Comparisons have been made with David Lynch's Eraserhead (1977), Hitchcock's Notorious (1946), and the director Wim Wender's cinematic creations. Despite the previous comparisons, Lars von Trier creates a unique cinematic experience that could be compared to an artistic and political journey into the aftermath of World War II. Cities lay in ruin and people suffer from starvation as the artery, the railroads of Zentropa, of the recovering Europa continues its exploitation of the people as it carted off millions to a certain death in the Auschwitz, Buchenwald, and Dachau during the war. This creates a tense Machiavellian atmosphere where fear, paranoia, and anxiety have a firm grip of the people. This causes most people to alienate themselves from society.

The cinematic journey begins with German-American Leopold Kessler (Jean-Marc Barr) who departs United States after the end of World War II for Germany. When Leopold arrives to the shattered Germany he is greeted by Uncle Kessler (Ernst-Hugo Järegård) who gets him a job as a train conductor on one of the luxurious sleeping-cars of Zentropa. Through work Leopold meet Katharina Hartmann (Barbara Sukowa), the daughter of the owner of Zentropa, with whom he falls in love. However, Leopold's desire for Katharina drags him into a dangerous affair of terrorism, politics, friendship, and murder.

The pacifist Leopold tries to balance his life through abstention of politics, avoidance, not choosing sides, and minding his own business, which is also suggested by his Uncle Kessler. However, no matter how hard Leopold tries to follow his own policy he is forced into situations where he must choose a side as it would otherwise have a catastrophic affect on the people for which he cares. Eventually Leopold finds out the hard way that choices must be made based on his own conscious.

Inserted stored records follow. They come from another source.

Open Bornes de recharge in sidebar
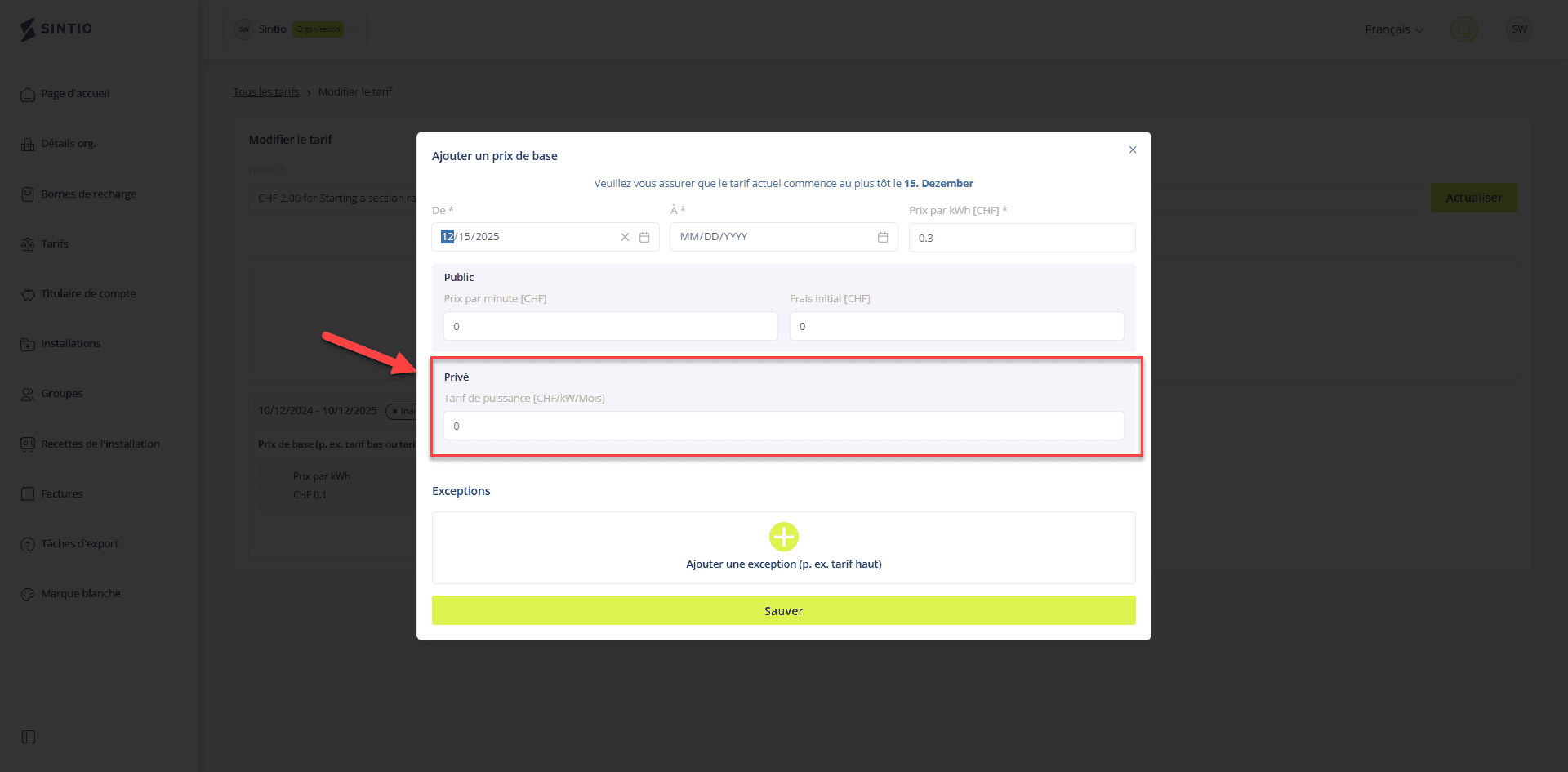The image size is (1568, 772). 88,194
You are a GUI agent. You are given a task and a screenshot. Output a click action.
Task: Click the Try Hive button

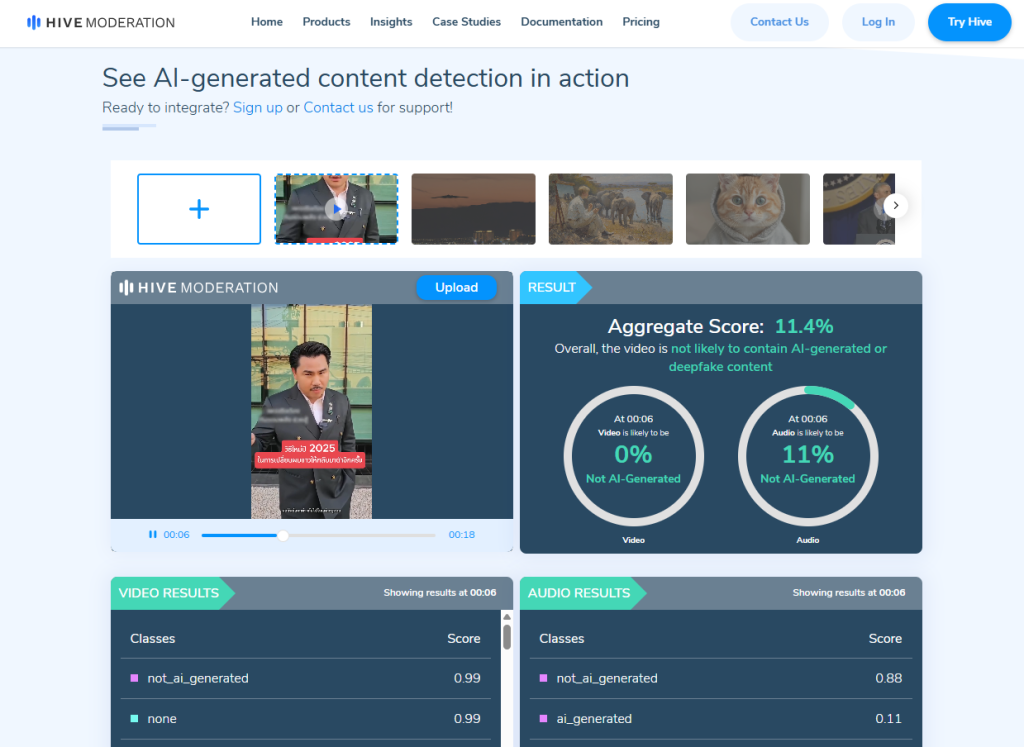(x=969, y=22)
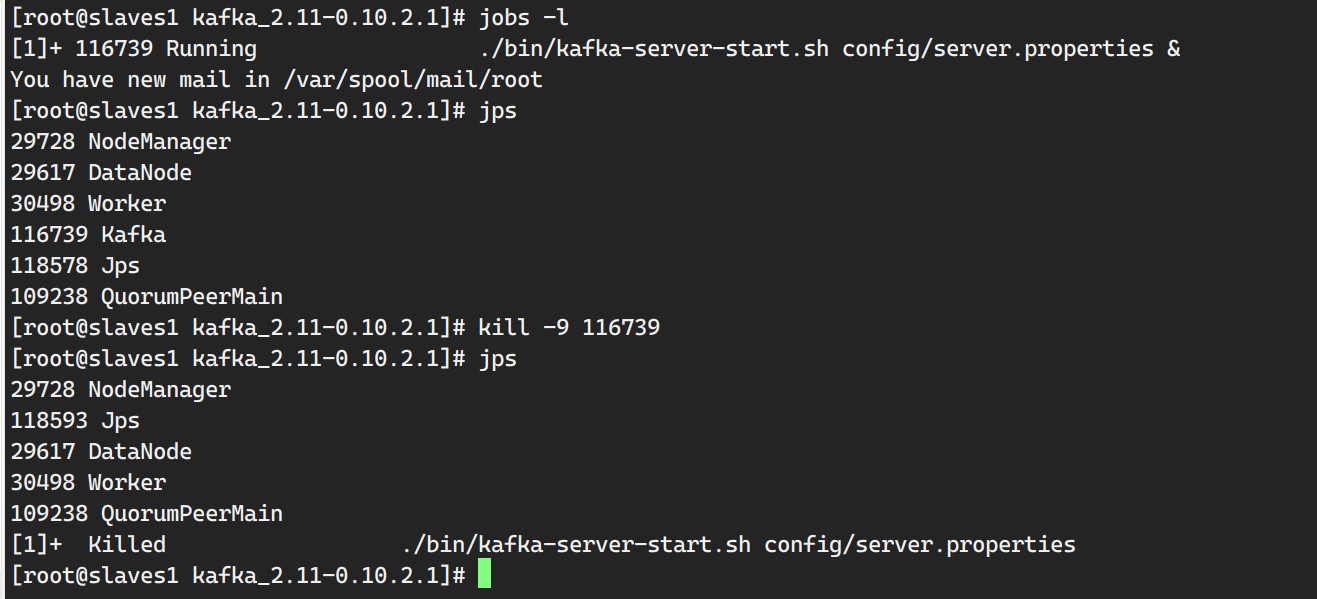
Task: Click the first '109238 QuorumPeerMain' entry
Action: pyautogui.click(x=146, y=296)
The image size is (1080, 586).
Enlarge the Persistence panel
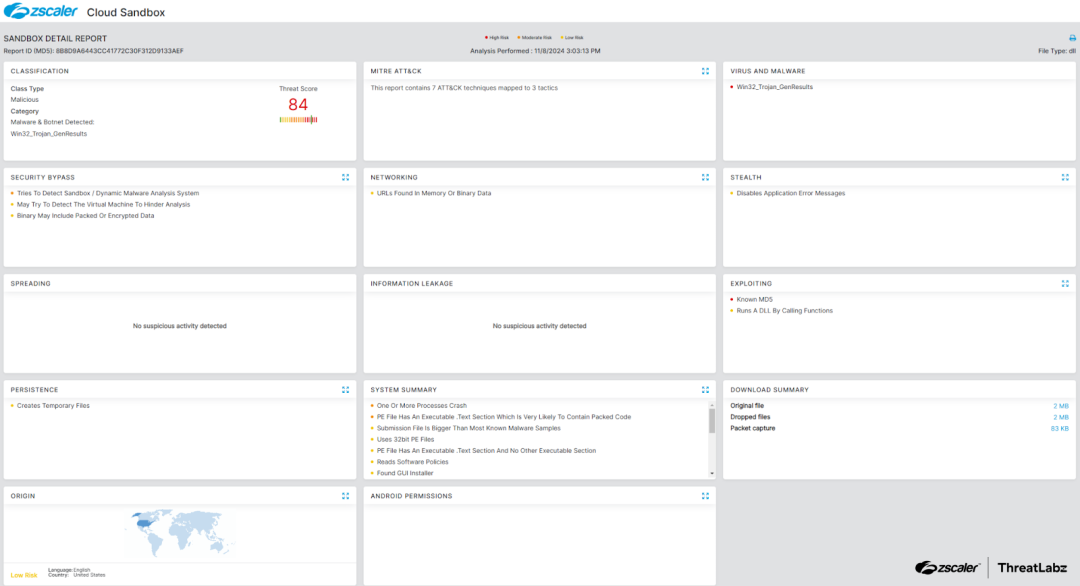pos(345,389)
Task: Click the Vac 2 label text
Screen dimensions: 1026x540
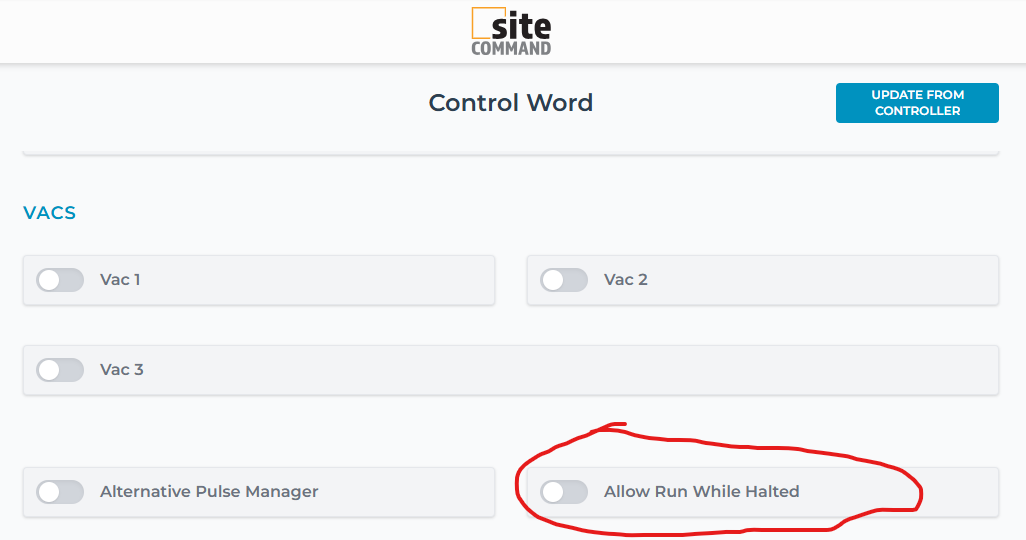Action: click(x=625, y=280)
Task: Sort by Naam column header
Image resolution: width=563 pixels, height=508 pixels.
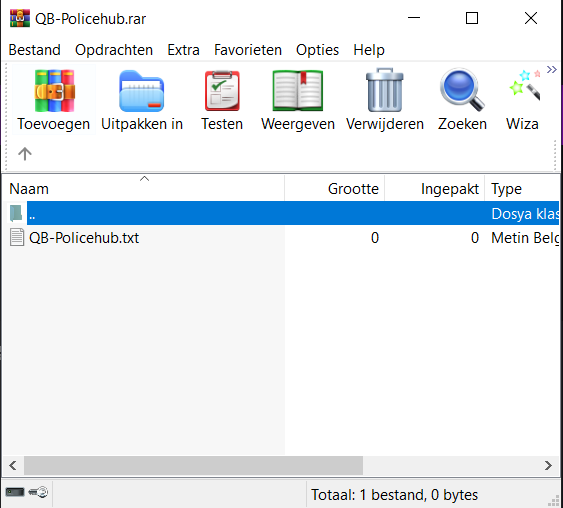Action: click(x=144, y=188)
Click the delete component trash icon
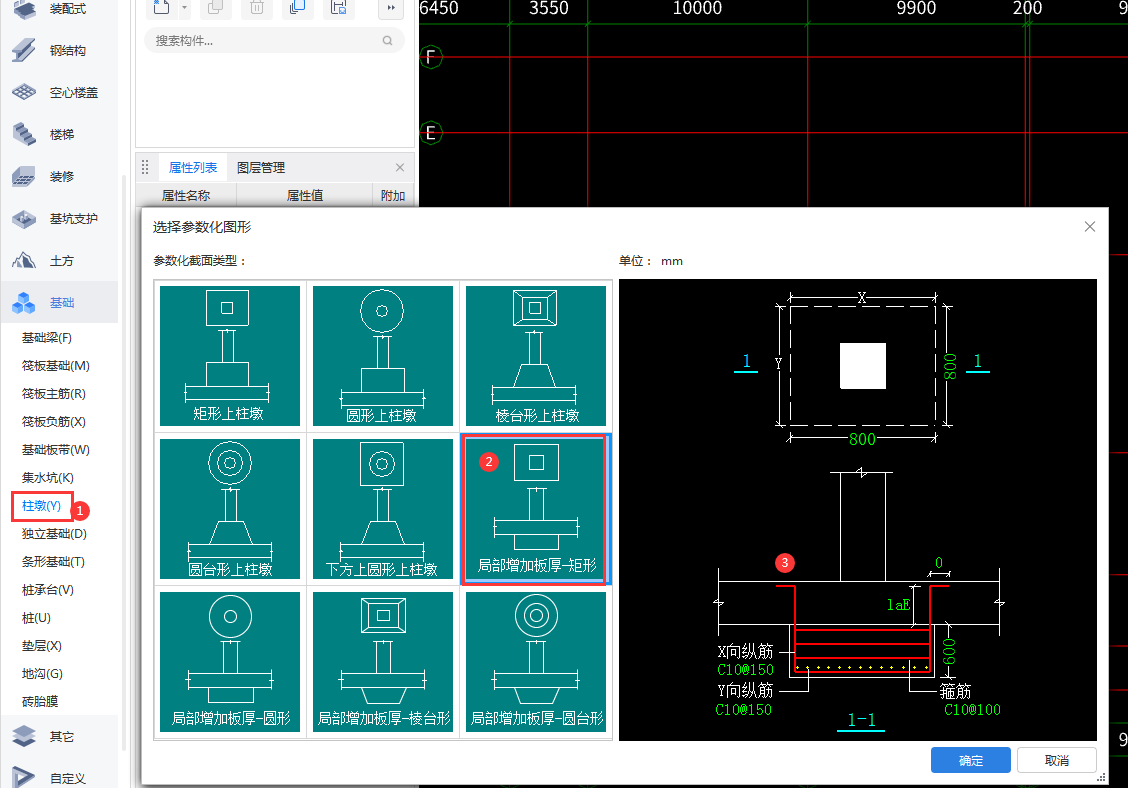 (x=256, y=8)
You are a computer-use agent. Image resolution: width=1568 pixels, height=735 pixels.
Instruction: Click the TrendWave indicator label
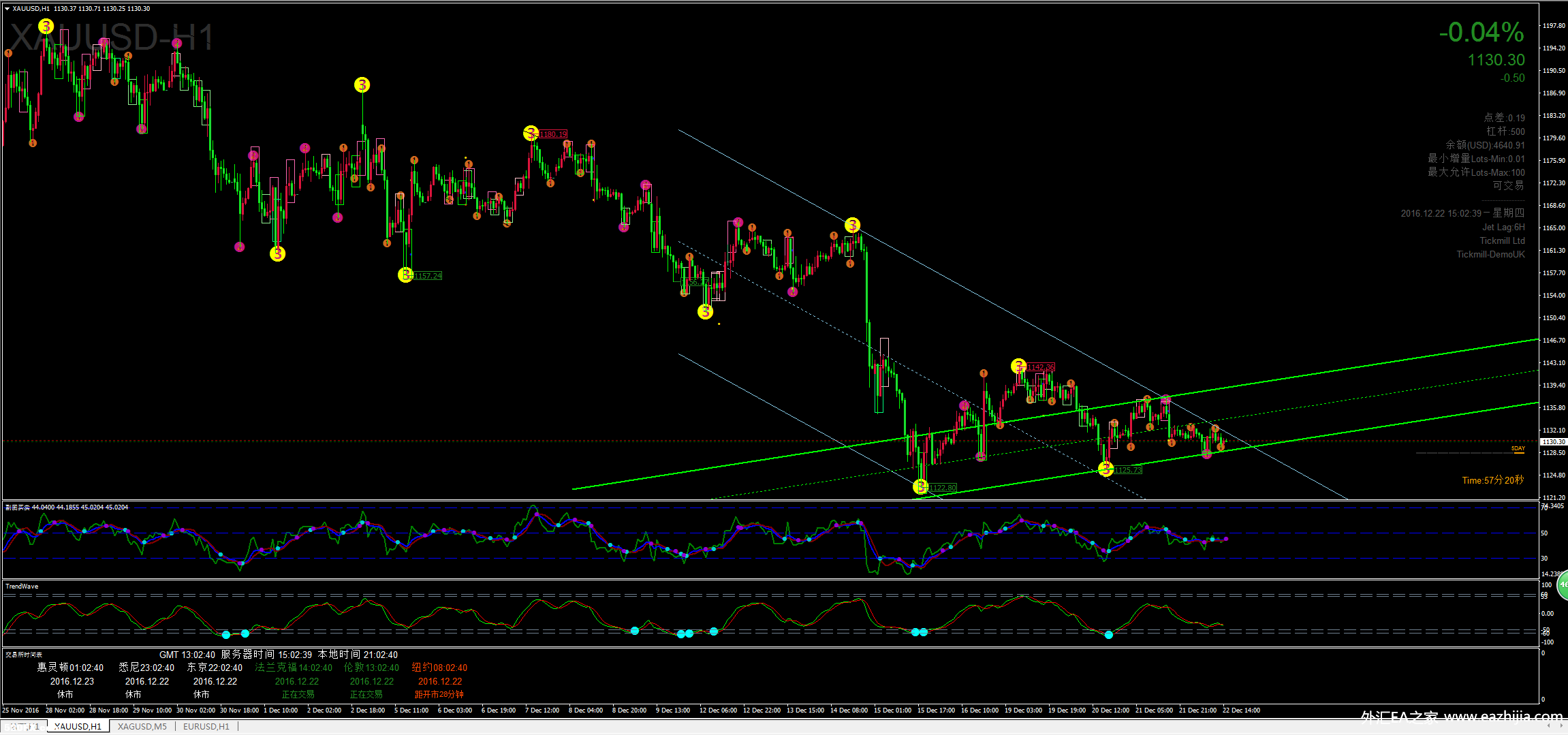click(x=22, y=587)
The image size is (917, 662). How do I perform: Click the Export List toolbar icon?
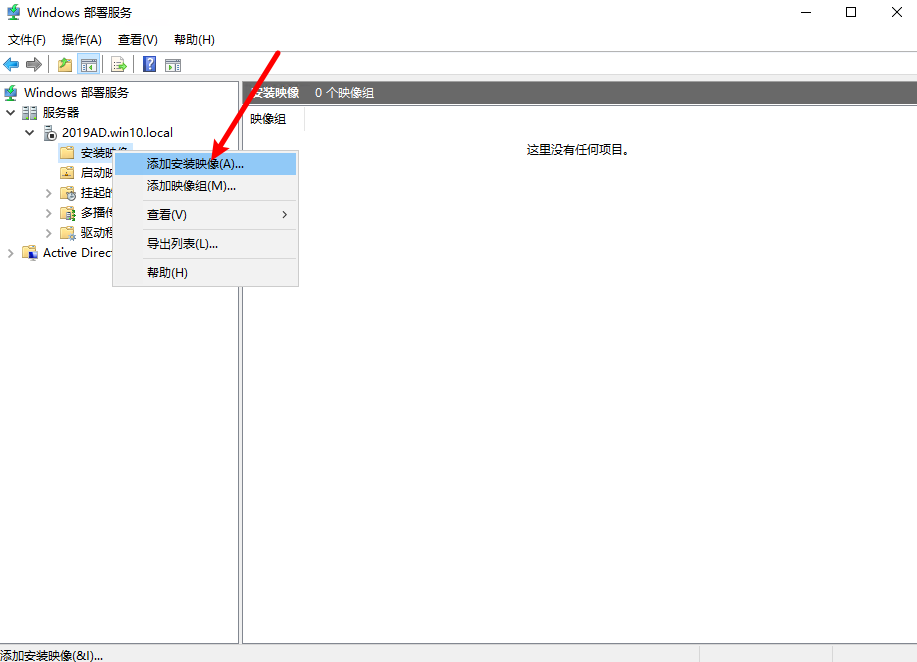119,65
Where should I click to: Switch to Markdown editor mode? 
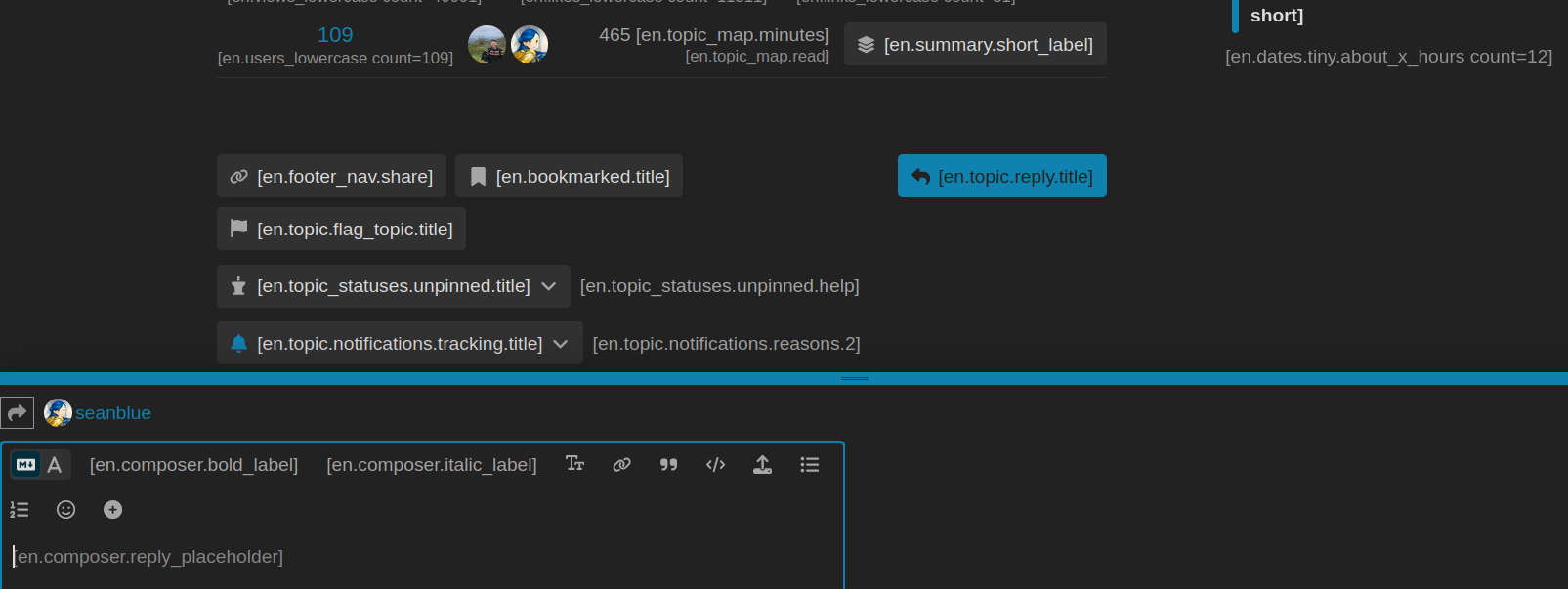point(26,465)

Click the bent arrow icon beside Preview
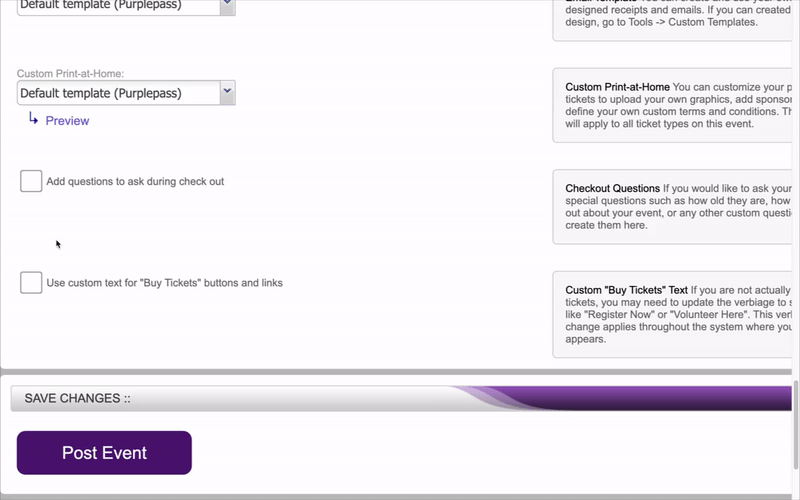[x=33, y=119]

Lars von Trier plays with the visuals throughout the film as a painter would with a new innovative color that would revolutionize art forms. The film is shot in black and white with occasional insertions of color, which enhances the cinematic importance of moment. Von Trier also uses trick photography and double exposures in order to artistically magnify the shot, which creates personalized imprints in the audience's cinematic experience. Ultimately, von Trier pushes the envelop as his message is decoded through his brilliant enigmatic tale of a broken Europe where unity is the sole answer for the continent."